First, scaling the data to a mean of zero and unit variance makes a big difference. When reporting selection coefficients, it is recommended to report the standardized selection coefficients so that they are more comparable across studies.

Robertson (1966) and Price (1970, 1972) originally proposed that directional selection on individual phenotypic traits could be estimated by either the covariance or regression of relative fitness on the trait (Lande and Arnold 1983).

Next, let's focus on dCov vs dReg. The dCov row provides the same results as the psa::dCov function. dRegScale represents a linear regression with the minimum number of traits for the analysis. Linear selection differentals using dRegScale would be estimated by $w = \alpha + z_i$, quadratic selection differents by $w = \alpha + z_i + 0.5z_i^2$, and correlational selection differentials by $w = \alpha + z_i + z_j + z_iz_j$, whereby the z data would be normalized to a mean of zero and unit variance.
Notice that the differentials produced by dCovScale and dRegScale are the same for only linear selection. The regression-based method does not produce similar results to the covariance method once nonlinear selection differentials are estimated. The estimates from using these two methods on the exact same data set can be orders of magnitude different. For instance, "TotalLength_mm x FemurL_mm" has 0.033 vs -0.009 for dCovScale and dRegScale, respectively, which alters the interpretation from an increase in covariance to a decrease in covariance. Moreover, "Weight_g x TibioTarL_mm" has 0.058 vs. 0.132, which is the difference between weak selection and strong selection. Yet, on other ocassions, dRegScale and dCovScale still produce comparable results for nonlinear terms: "Weight_g x SkullW_mm" is estimated to be 0.007 for both methods.

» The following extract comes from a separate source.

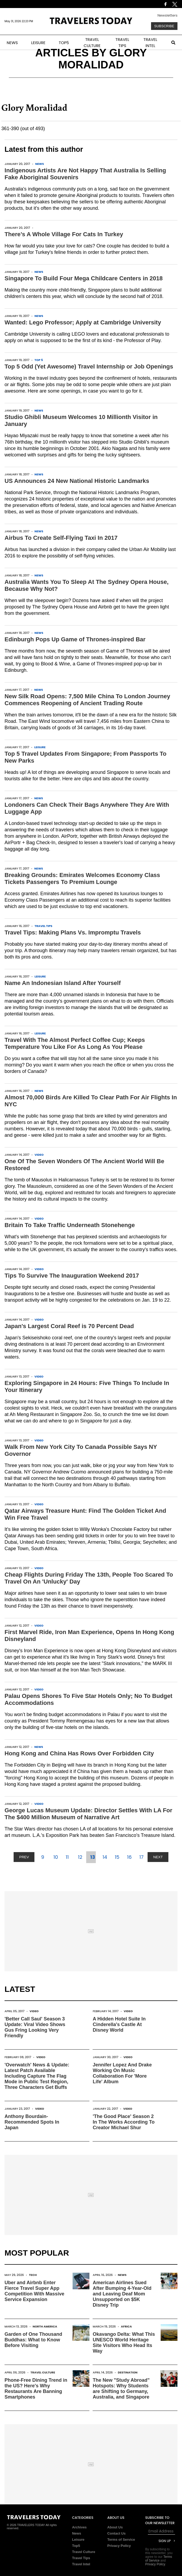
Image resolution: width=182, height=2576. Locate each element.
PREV (24, 1857)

Similar results can be found for other datasets. Here is the humanNeonatal dataset from the gsg package, which has a much larger sample size than the BumpusMales dataset.

require(gsg)
data(humanNeonatal)
str(humanNeonatal)

# Creating a relative fitness (w) variable
humanNeonatal$w <- humanNeonatal$nns/mean(humanNeonatal$nns)

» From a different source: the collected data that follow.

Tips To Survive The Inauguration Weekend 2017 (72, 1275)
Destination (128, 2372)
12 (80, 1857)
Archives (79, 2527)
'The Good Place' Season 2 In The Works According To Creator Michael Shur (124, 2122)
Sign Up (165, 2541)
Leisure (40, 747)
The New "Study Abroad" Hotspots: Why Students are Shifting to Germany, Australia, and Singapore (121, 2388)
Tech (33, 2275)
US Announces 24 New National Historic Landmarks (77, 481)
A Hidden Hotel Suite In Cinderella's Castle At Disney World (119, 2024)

# Comparing the selection differentials
differentials(humanNeonatal$w, humanNeonatal[,2:3], "all")

Given that the original formulae to estimate linear and nonlinear selection differentials (e.g., Lande and Arnold 1983, Phillips and Arnold 1989) were based on the covariance method, it would likely be best to stick to that method. With data normalized to a mean of zero and unit variance: simple linear regressions can produce similar results as the covariance method for linear selection differentials, but are inconsistent for nonlinear selection differentials. With raw data: taking the phenotypic differences before and after selection can produce similar results as the covariance method for both linear and nonlinear selection differentials. For the humanNeonatal dataset, notice that the estimates were relatively consistent amongst the first three methods for both linear and nonlienar selection differentials; the regression method produced the most incongruent results.

References
Brodie ED III, Moore AJ, Janzen FJ. 1995. Visualizing and quantifying natural selection. TREE 10(8): 313-318.
Lande SJ, Arnold R. 1983. The measurement o fselection on correlated characters. Evolution 37(6): 1210-1226.
Phillips PC, Arnold SJ. 1989. Visualizing multivariate selection. Evolution 43(6): 1209-1222. Price GR. 1970. Selection and covariance. Nature 227: 520-521.
Price GR. 1972. Extension of covariance selection mathematics. Annals of Human Genetics 35: 485-490.
Robertson A. 1966. A mathematical model of the culling process in dairy cattle. Animal Production 8: 93-108.